(Stored data entries)
* * *
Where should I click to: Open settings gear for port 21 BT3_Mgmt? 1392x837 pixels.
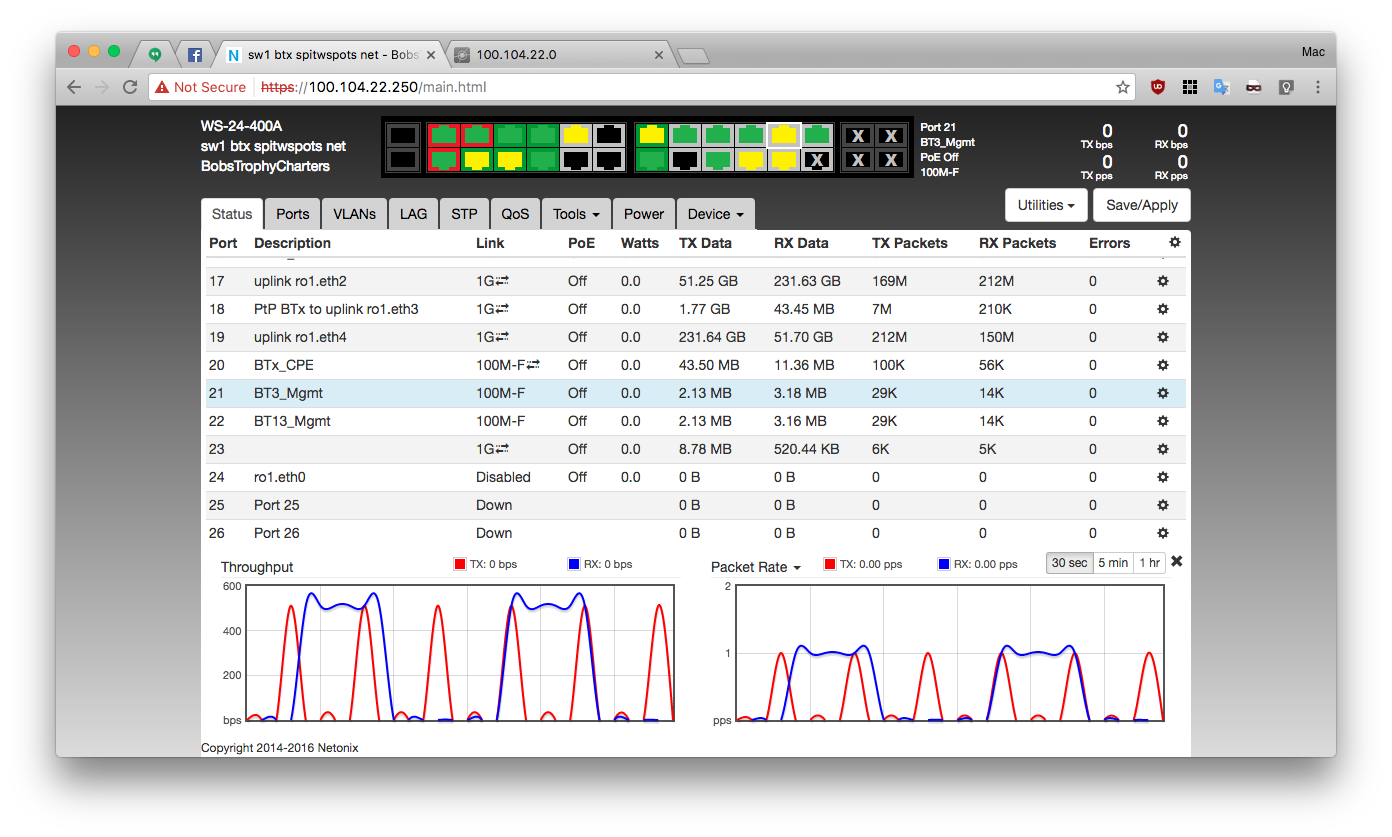tap(1162, 393)
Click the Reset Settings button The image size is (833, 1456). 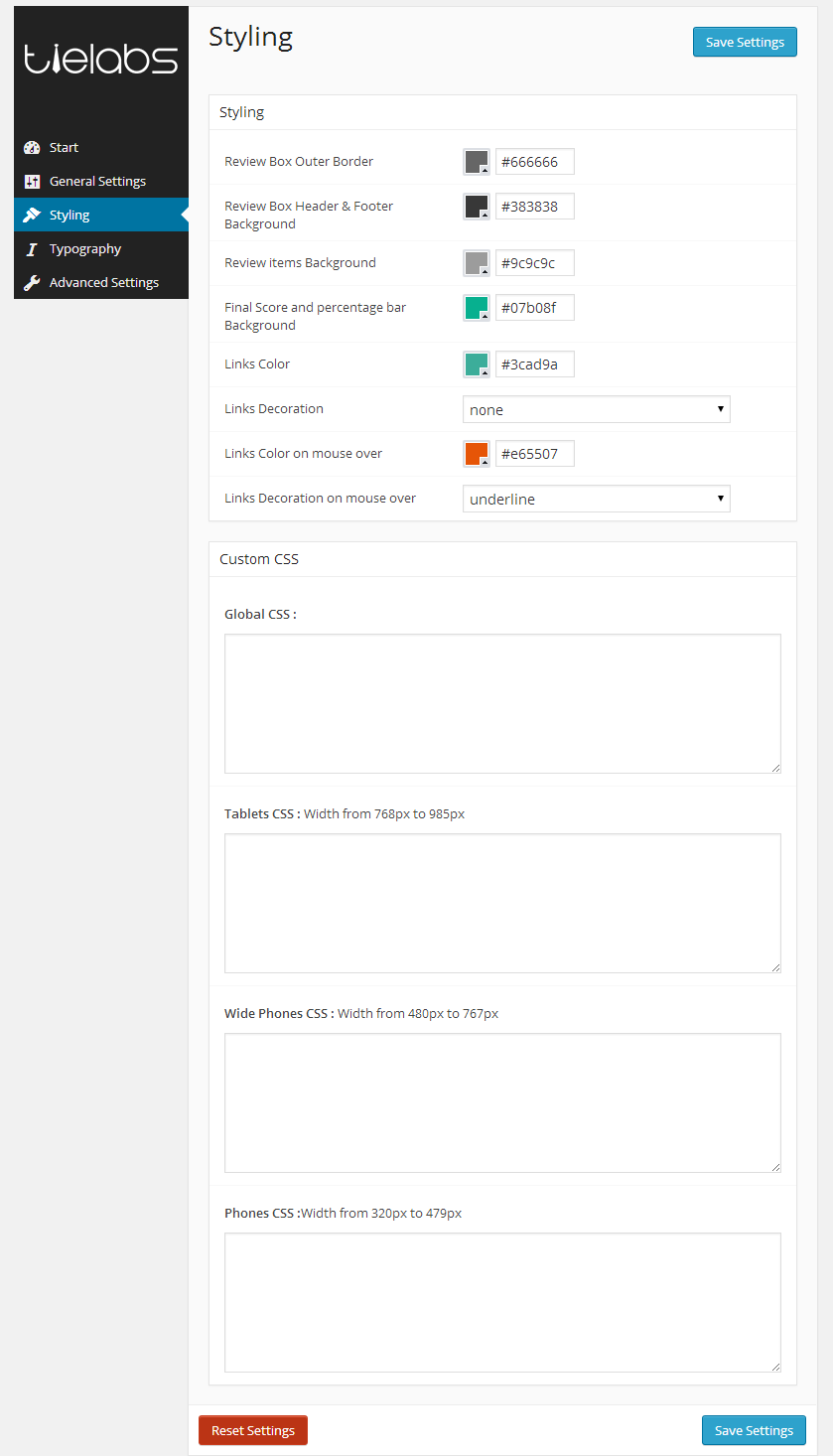(252, 1430)

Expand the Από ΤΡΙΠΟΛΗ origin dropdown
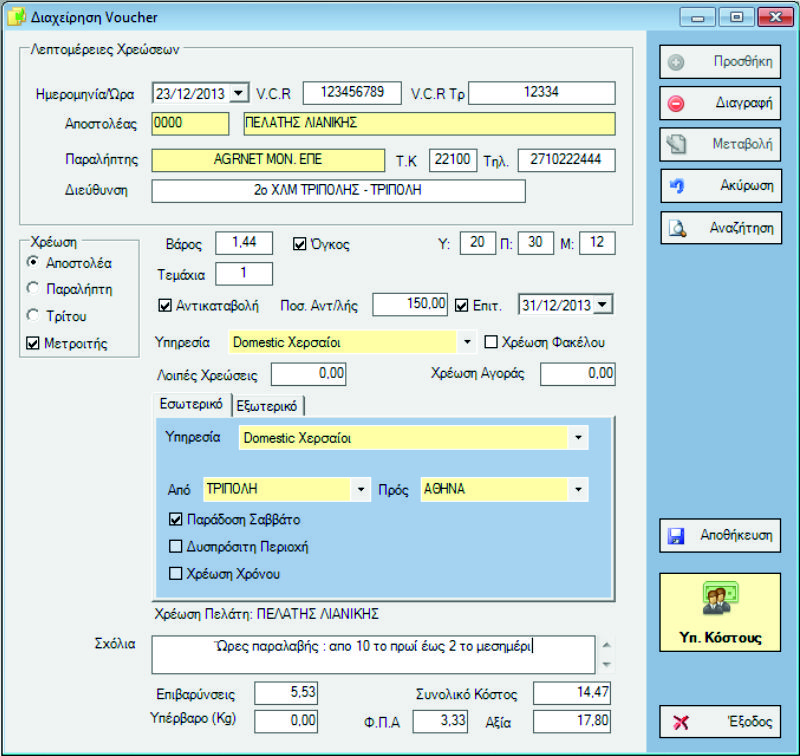click(x=360, y=490)

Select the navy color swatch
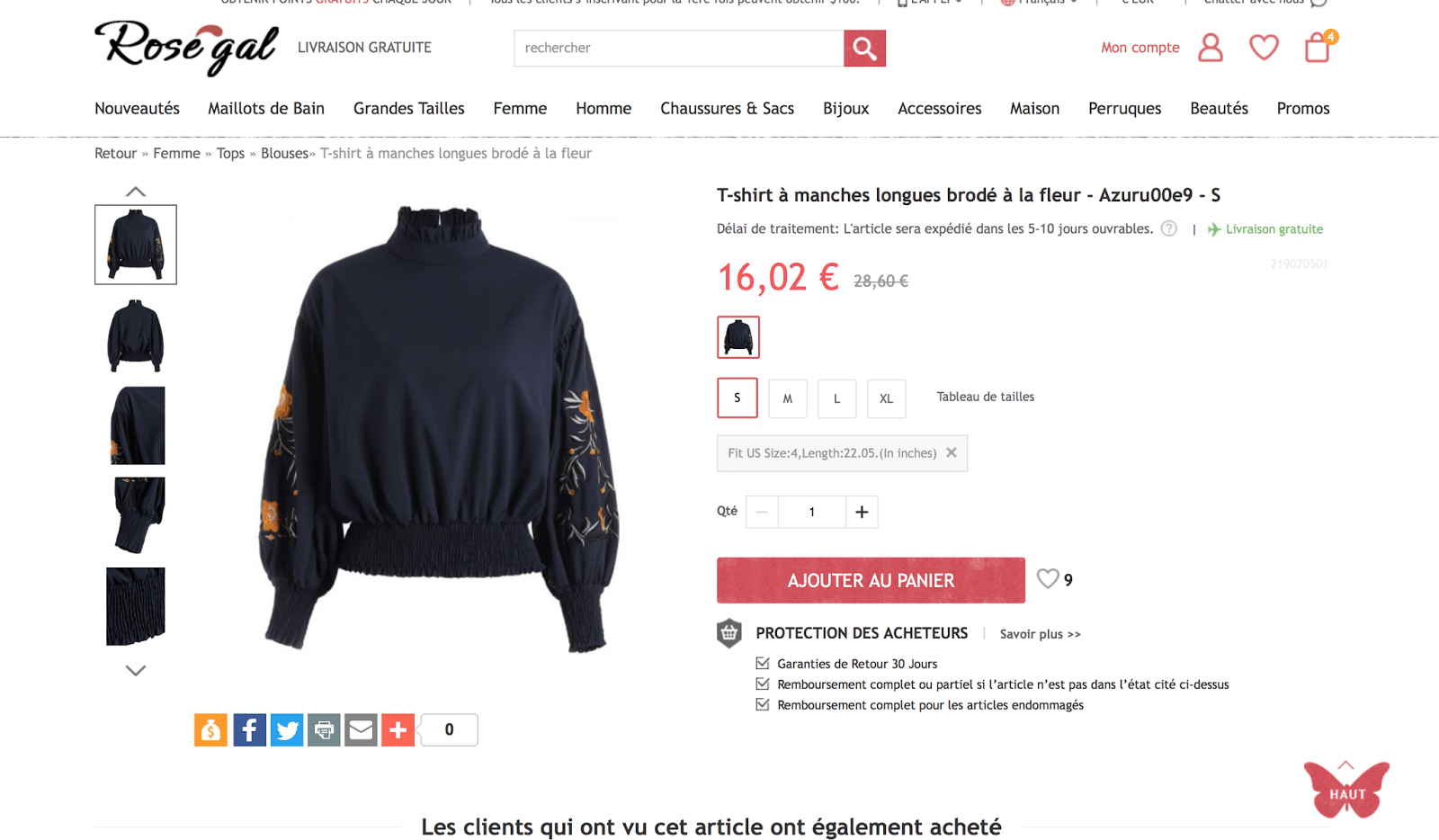pyautogui.click(x=738, y=337)
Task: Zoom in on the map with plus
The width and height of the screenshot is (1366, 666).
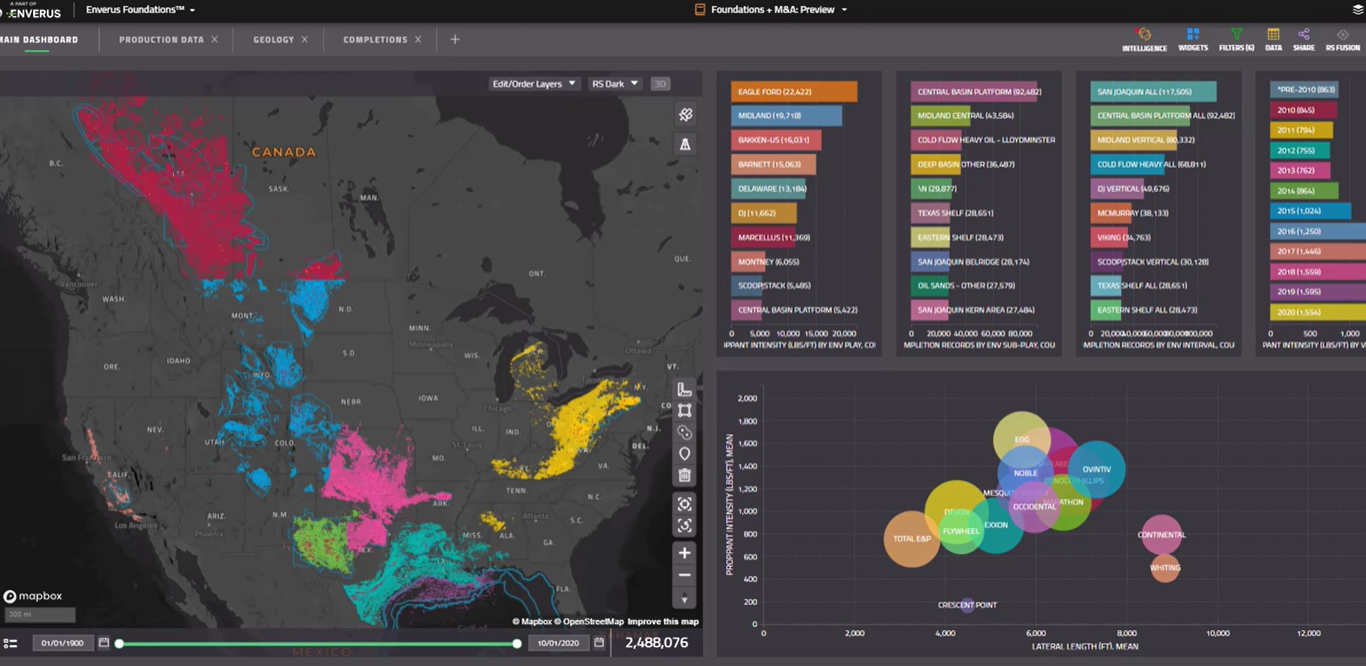Action: (x=685, y=553)
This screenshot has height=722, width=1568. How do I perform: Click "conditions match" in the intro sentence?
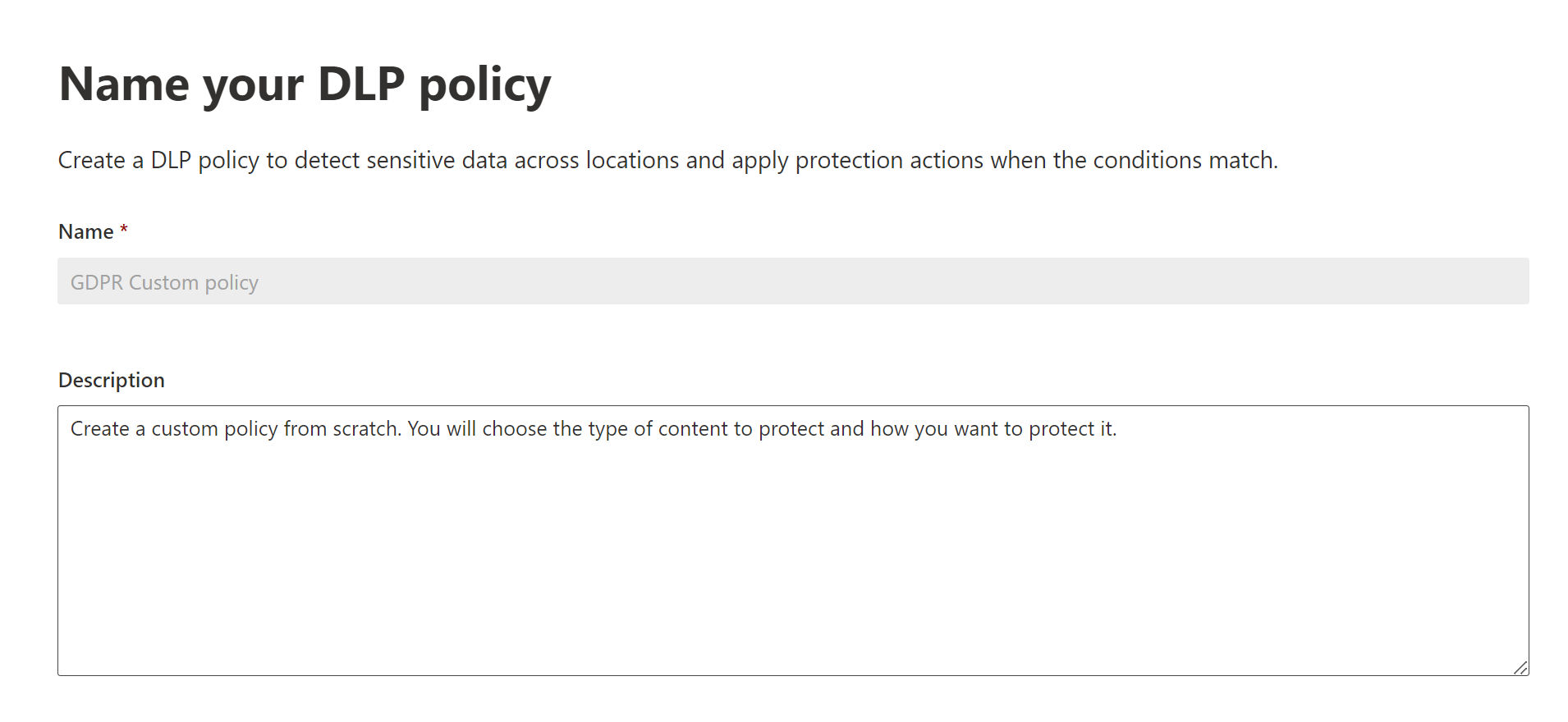[x=1183, y=160]
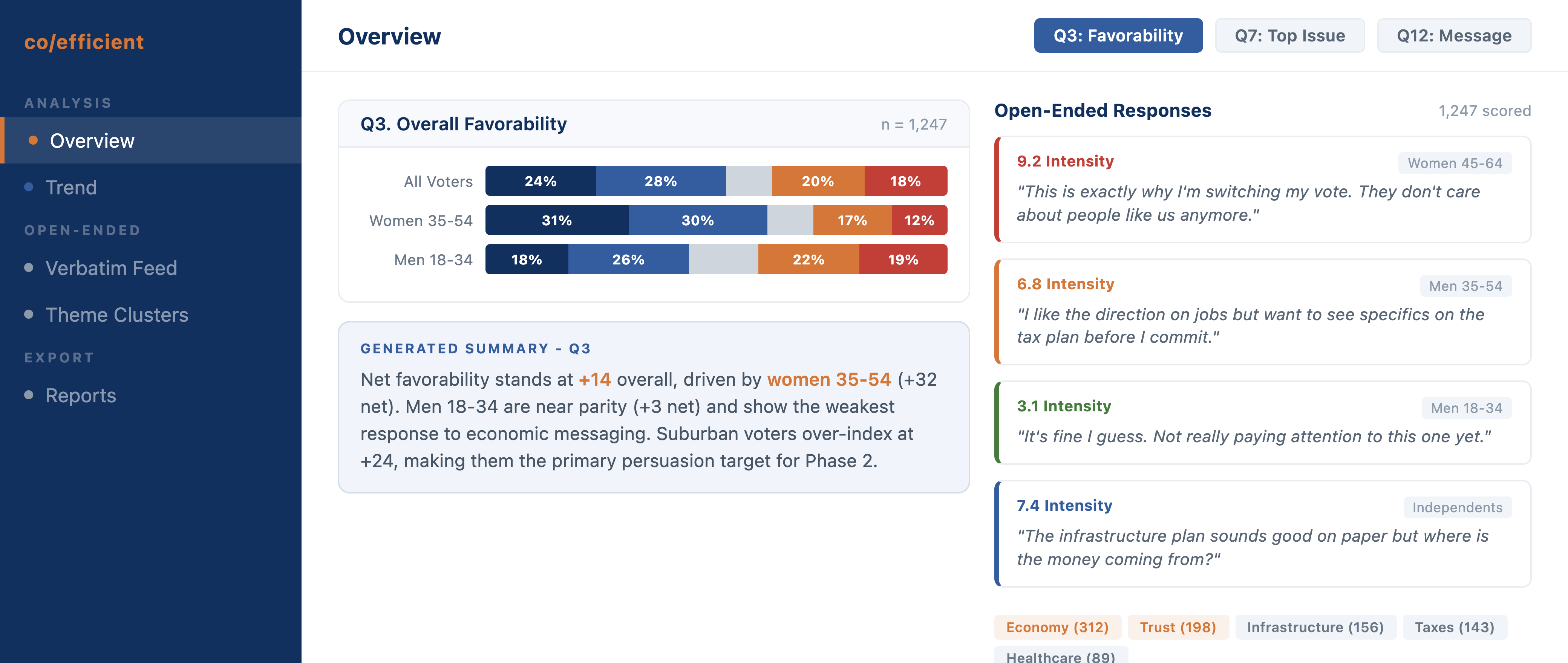Select the active Q3: Favorability tab

pyautogui.click(x=1118, y=35)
* * *
▶ [WORK TO BE COMPLETED]: Starting at the line that contains "The width and", reproduce every line through the last one in the records exactly, and omit all pictures.

▶ [TASK RESULT]:
The width and height of the screenshot is (1366, 666).
Action: (x=685, y=553)
This screenshot has height=722, width=1568. How do I perform: Click "conditions match" in the intro sentence?
[x=1183, y=160]
Select the active Q3: Favorability tab

pyautogui.click(x=1118, y=35)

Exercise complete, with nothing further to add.